OpenMP (Open Multi-Processing) is a standard API for parallel programming in shared-memory environments. It allows you to parallelize loops, sections, and tasks using compiler directives (#pragma in C/C++).

Key features:

  • Incremental parallelization: Parallelize sections of existing serial code.

  • Portable: Supported on most HPC clusters.

  • Scalable: Suitable for multi-core nodes on HPC systems.

Note

OpenMP does NOT scale across nodes. OpenMP is useful when optimizing existing code or when used in conjunction with MPI.


Setting Up Your Environment

Before writing OpenMP programs, ensure your a compatible compiler is loaded:

module load gcc
# or
module load aocc

Check OpenMP support:

gcc -fopenmp -o test_openmp test_openmp.c

Your First OpenMP Program

Parallelizing a simple for loop in C:

#include <stdio.h>
#include <omp.h>

int main() {
    int i;
    int n = 16;

    #pragma omp parallel for
    for (i = 0; i < n; i++) {
        printf("Thread %d processing iteration %d\n", omp_get_thread_num(), i);
    }

    return 0;
}

Compile and run:

gcc -fopenmp -O2 -o hello_omp hello_omp.c
export OMP_NUM_THREADS=4
./hello_omp

Output: Shows iterations distributed across threads.


OpenMP Directives

Parallel Loops

#pragma omp parallel for schedule(static, 4)
for (int i = 0; i < N; i++) {
    array[i] = compute(i);
}
  • schedule(static, 4) splits work into chunks of 4 iterations per thread.
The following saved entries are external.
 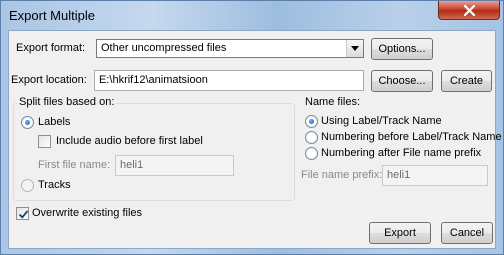 I want to click on file-name-prefix-label: File name prefix:, so click(x=342, y=175).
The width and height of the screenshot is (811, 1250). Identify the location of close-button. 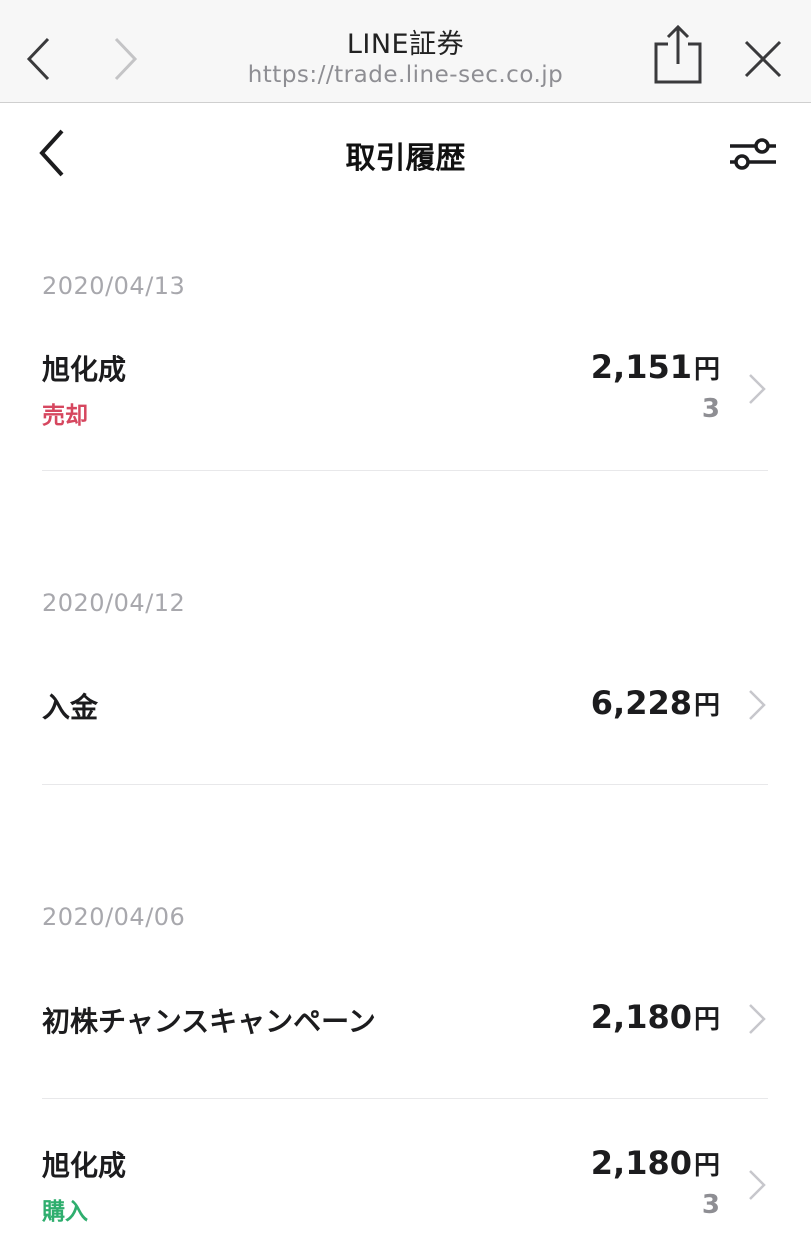
(763, 59).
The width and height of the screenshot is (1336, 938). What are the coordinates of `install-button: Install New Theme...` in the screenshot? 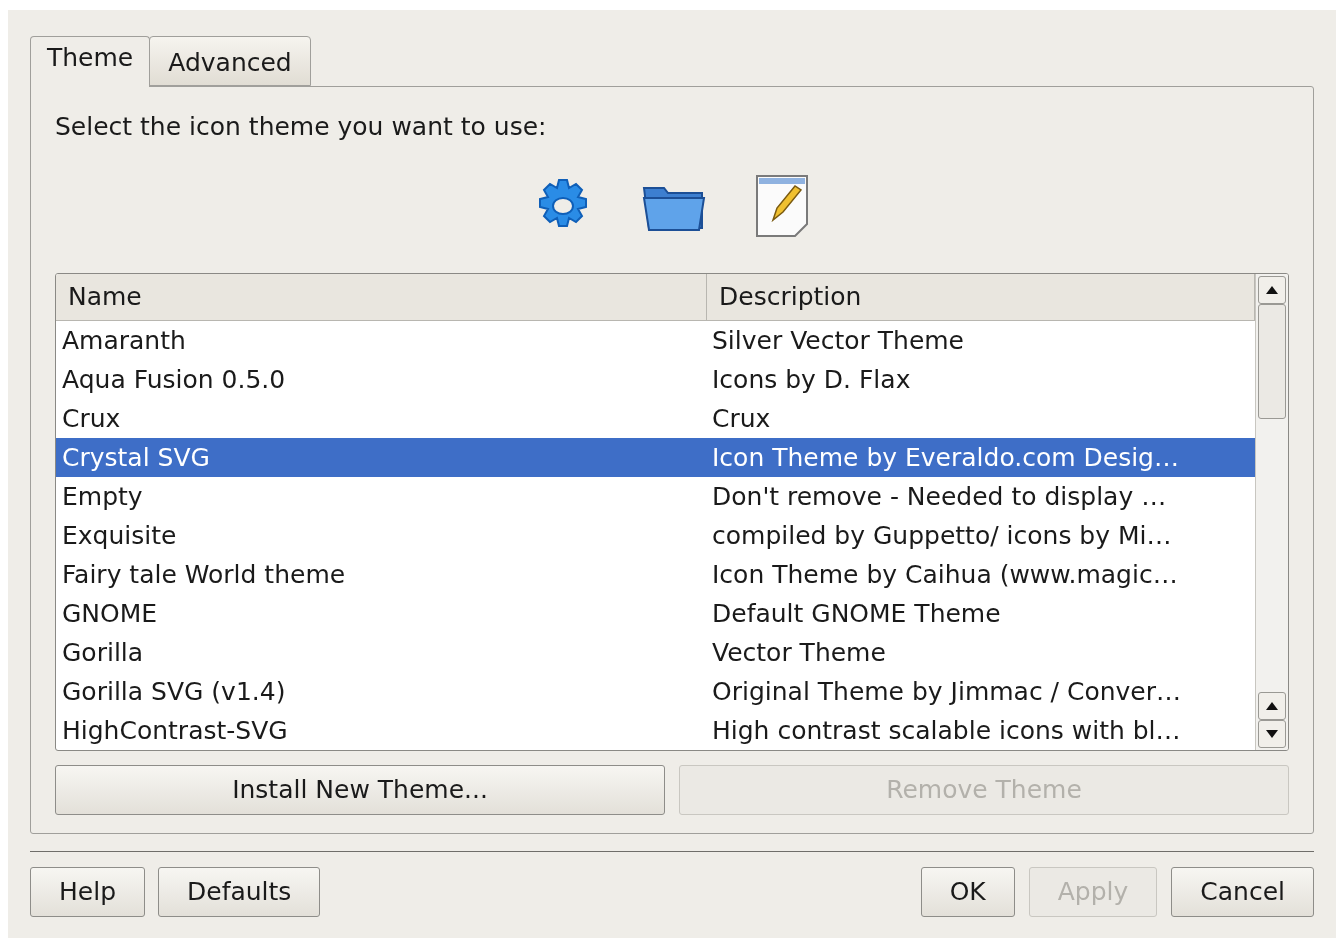 It's located at (360, 790).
  • schedule(dynamic) useful when iteration times vary.

Parallel Sections

#pragma omp parallel sections
{
    #pragma omp section
    compute_part1();

    #pragma omp section
    compute_part2();
}

Reduction

double sum = 0.0;

#pragma omp parallel for reduction(+:sum)
for (int i = 0; i < N; i++) {
    sum += array[i];
}

Reduction avoids race conditions in summing or accumulating values.


Best Practices for HPC

  1. Set OMP_NUM_THREADS=$SLURM_CPUS_PER_TASK: Use the --cpus-per-task slurm directive to control threading

  2. Avoid false sharing: Align data to prevent multiple threads from writing to the same cache line.

  3. Use schedule(dynamic) for irregular workloads: Minimizes load imbalance.

  4. Profile before tuning: Use tools like gprof, perf, or HPC-specific profilers.

  5. Hybrid MPI + OpenMP: Combine MPI across nodes with OpenMP within (numa) nodes for optimal scaling.


Advanced HPC Tips

  • Thread affinity: Bind threads to cores to reduce cache thrashing:

    export OMP_PROC_BIND=close
    export OMP_PLACES=cores
    
  • Nested parallelism: Enable with omp_set_nested(1) if your code spawns parallel regions inside others.

  • Memory considerations: Ensure your data structures fit within NUMA domains to maximize memory bandwidth.


Tip

Start small: parallelize the most computationally heavy loops first, and gradually extend OpenMP pragmas across your HPC code. Measure scaling at each step.